Las dos veces, mientras leía sus páginas, Palestina estaba siendo estrangulada.
Ningún libro debería ser actual por ese motivo y aún menos anticipar un futuro
de repetición ampliada, porque toda repetición del mal es precipicio y degradación. Jorge Camacho nos cuenta
en pocas palabras la historia entera de un dolor de 75 años que aún no ha
acabado, que se reproduce encarnizado al tiempo que escribo estas líneas, que
se intensifica implacable bajo cada uno de los escombros que Israel
desmigaja desde el cielo de Gaza. Un dolor todavía presente
que, en cualquier caso, no es el resultado de un desastre natural, como un
tsunami o un terremoto, sino que recoge y narra, para quien quiere oírla, una historia: esa historia: la historia de la
Ocupación de Palestina. ¿De qué historia se trata? De la historia paradójica,
terrible, incriminatoria, de la prolongación en Oriente Próximo de dos de
nuestros crímenes favoritos: el antisemitismo cristiano y el colonialismo
europeo. Israel, en efecto, clavó su Estado en el costado de la región después
de que Europa matase o expulsase a buena parte de esos judíos que habían
contribuido decisivamente a la construcción de los mejores valores del
continente; lo hizo además mientras la ONU, empujada por las luchas de los
pueblos, promovía la descolonización del mundo.
La ONU acusa a
Israel de cometer ejecuciones sumarias en Gaza
Israel
es una transferencia y una anomalía. Tras siglos de persecuciones y pogromos,
los judíos fueron finalmente integrados en Europa (incluidas las competiciones
deportivas y Eurovisión) a condición de que aceptaran su expulsión de Europa y
de que, como europeos subrogados o adoptivos, se convirtieran en perseguidores
de otros pueblos: ese doble proyecto (de expulsión y colonización) es lo que se
llama "sionismo". A los judíos sionistas se les concedió el título de
europeos honoríficos a condición, es decir, de que convirtieran en
"judíos" a los habitantes de Palestina, pues "judío"
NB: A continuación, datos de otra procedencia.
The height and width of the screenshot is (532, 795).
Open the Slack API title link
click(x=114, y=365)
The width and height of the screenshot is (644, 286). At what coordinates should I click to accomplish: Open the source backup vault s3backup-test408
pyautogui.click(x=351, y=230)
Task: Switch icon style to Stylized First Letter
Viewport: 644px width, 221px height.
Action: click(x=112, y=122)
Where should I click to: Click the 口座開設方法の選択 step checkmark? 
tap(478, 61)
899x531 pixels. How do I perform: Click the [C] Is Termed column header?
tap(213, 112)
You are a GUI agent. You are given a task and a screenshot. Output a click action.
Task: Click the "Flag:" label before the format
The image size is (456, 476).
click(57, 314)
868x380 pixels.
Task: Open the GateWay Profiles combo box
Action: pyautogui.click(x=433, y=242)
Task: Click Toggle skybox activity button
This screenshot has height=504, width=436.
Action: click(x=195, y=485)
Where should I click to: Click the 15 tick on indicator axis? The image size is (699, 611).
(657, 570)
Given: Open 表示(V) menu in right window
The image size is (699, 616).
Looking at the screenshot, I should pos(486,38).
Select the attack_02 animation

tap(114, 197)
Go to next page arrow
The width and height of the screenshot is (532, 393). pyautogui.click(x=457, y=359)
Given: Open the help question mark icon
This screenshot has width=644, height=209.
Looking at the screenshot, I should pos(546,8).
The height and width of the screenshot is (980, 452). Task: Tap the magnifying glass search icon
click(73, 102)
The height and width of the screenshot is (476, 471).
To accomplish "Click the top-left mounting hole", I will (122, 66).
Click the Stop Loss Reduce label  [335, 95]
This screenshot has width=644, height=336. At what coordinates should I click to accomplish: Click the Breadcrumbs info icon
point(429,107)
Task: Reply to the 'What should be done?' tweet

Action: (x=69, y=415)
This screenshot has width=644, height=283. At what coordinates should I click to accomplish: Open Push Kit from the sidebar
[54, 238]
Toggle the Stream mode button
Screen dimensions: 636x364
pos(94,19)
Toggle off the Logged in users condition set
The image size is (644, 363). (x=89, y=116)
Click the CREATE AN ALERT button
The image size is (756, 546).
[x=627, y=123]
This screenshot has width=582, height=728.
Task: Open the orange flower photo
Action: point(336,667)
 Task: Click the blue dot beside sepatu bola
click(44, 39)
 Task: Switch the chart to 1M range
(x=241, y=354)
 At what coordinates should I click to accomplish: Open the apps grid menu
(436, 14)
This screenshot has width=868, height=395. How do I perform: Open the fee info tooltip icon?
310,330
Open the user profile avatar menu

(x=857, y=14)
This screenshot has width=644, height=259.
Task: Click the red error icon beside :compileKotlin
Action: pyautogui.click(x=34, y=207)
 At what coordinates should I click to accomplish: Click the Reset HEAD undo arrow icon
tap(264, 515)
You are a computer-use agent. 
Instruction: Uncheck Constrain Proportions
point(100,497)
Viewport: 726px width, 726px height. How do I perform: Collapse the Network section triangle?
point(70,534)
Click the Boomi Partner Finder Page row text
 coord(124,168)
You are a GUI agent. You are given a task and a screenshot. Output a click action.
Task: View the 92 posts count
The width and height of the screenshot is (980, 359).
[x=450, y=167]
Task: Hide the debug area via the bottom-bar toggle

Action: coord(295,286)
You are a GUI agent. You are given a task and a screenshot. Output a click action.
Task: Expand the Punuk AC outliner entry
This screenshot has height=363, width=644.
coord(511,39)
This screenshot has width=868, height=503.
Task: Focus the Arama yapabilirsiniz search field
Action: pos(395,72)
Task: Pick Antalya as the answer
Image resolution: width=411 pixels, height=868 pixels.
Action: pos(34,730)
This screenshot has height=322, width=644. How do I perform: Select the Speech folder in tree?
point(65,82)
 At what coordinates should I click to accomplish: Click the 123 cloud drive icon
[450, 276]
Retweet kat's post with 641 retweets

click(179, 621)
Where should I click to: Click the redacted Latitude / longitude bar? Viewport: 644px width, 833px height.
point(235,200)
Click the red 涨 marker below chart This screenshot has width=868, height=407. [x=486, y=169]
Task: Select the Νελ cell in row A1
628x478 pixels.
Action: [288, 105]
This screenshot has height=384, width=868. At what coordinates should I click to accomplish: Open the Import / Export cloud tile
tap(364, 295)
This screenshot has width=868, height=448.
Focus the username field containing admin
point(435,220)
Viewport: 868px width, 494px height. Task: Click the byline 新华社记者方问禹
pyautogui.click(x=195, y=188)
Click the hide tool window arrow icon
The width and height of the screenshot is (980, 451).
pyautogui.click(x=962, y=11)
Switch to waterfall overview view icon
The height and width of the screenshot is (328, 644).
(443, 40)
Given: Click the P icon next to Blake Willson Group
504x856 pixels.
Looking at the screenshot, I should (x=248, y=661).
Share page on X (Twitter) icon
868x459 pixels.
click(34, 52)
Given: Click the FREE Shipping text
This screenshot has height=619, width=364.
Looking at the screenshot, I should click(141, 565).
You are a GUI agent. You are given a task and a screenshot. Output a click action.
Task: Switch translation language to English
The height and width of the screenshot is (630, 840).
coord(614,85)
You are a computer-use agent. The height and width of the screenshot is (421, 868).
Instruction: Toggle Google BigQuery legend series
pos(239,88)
identifica, así lo creo, el dolor universal de la eterna
víctima excluida, perseguida, despreciada, expulsada,
maltratada, herida, asesinada. Israel no constituye solo un proyecto de
criminal colonialismo contra el pueblo palestino; es también una traición esencial, radical, a la historia de los judíos,
de sus valores culturales y de su sufrimiento secular. Como ha dicho muchas
veces el escritor libanés Elias Khoury, hoy los palestinos son los
"judíos" de los israelíes; como ha dicho el escritor judío e israelí
Shlomo Sand, ningún Estado que haga lo que está haciendo Israel puede sobrevivir ni ética ni políticamente a su
degradación moral. Como escribí en una ocasión hace muchos años: qué importa
que no sean nazis si son unos asesinos.
Uno de los poemas de Jorge Camacho nos
recuerda lo siguiente:
Terrorismo
es
hacer estallar
en un
autobús de Tel-Aviv
una
bomba
pero
destruir con misiles edificios enteros en Gaza,
a eso
la gente culta ha de llamarlo
operación
quirúrgica
en
defensa propia.
Estos
días hemos oído hablar mucho del "terrorismo" de Hamás y del
"derecho a defenderse" de Israel. Estas nociones fraudulentas irrigan,
a veces de buena fe, la mayor parte de las noticias y los discursos. No voy a
defender a Hamás por la misma razón por la que no puedo defender a la brigada
Azov en Ucrania: soy laico, demócrata y de izquierdas.
Pero, por la misma razón, en ninguno de los dos casos puede
hablarse tampoco de "terrorismo", con independencia de la sangre
vertida y el dolor infligido; no es esa la palabra adecuada cuando
se está defendiendo el propio territorio de la ocupación y la colonización.
Cuidado.
Esto no quiere decir que, hagan lo que hagan los palestinos, todo les esté
permitido como víctimas de una Ocupación militar.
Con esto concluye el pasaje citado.